■ WORK INSTRUCTION
The listing below holds a line with "Click the plus circle icon beside username" and a line with "Screen dimensions: 750x821". Reproduce those two lines exactly, plus everything between them.

━━━━━ PROVIDED RECORDS ━━━━━

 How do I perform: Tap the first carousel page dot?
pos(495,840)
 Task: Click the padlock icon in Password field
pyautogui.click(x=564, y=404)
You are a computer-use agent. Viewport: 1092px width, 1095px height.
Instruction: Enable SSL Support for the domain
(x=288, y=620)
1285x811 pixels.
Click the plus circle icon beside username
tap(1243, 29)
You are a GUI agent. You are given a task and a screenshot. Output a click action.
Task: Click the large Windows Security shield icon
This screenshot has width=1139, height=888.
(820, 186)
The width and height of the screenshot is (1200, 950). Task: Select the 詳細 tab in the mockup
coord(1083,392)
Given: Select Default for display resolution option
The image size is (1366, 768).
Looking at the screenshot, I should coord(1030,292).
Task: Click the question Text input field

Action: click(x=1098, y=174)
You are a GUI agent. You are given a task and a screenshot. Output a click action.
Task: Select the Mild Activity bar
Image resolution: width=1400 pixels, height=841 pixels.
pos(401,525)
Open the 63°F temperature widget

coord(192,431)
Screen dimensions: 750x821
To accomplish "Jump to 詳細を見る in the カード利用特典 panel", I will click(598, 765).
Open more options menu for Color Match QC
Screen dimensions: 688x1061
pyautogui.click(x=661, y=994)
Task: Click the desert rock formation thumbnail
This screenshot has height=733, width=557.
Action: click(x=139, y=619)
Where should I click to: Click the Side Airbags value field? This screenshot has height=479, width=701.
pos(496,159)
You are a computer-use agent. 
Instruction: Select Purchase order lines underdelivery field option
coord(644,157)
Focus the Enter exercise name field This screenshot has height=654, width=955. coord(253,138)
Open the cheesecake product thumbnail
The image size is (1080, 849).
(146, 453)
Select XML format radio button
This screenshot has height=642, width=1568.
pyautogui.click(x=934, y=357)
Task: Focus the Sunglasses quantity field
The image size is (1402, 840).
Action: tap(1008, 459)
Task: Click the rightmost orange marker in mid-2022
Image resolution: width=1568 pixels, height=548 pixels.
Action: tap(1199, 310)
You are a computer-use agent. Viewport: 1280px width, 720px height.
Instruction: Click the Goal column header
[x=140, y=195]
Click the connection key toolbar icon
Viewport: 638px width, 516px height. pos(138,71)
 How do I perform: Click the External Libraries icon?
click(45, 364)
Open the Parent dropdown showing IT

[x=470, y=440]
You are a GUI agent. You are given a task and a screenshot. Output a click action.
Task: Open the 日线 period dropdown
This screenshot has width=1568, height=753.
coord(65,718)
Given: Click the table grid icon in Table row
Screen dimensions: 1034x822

━━━━━

■ OUTPUT BELOW
Click the plus circle icon beside username
tap(1243, 29)
You are a GUI agent. You are given a task and a screenshot. Output a click action.
Task: Click the large Windows Security shield icon
This screenshot has width=1139, height=888.
(820, 186)
The width and height of the screenshot is (1200, 950). Task: Select the 詳細 tab in the mockup
coord(1083,392)
Given: Select Default for display resolution option
The image size is (1366, 768).
Looking at the screenshot, I should coord(1030,292).
Task: Click the question Text input field

Action: click(x=1098, y=174)
You are a GUI agent. You are given a task and a screenshot. Output a click action.
Task: Select the Mild Activity bar
Image resolution: width=1400 pixels, height=841 pixels.
pos(401,525)
Open the 63°F temperature widget

coord(192,431)
Screen dimensions: 750x821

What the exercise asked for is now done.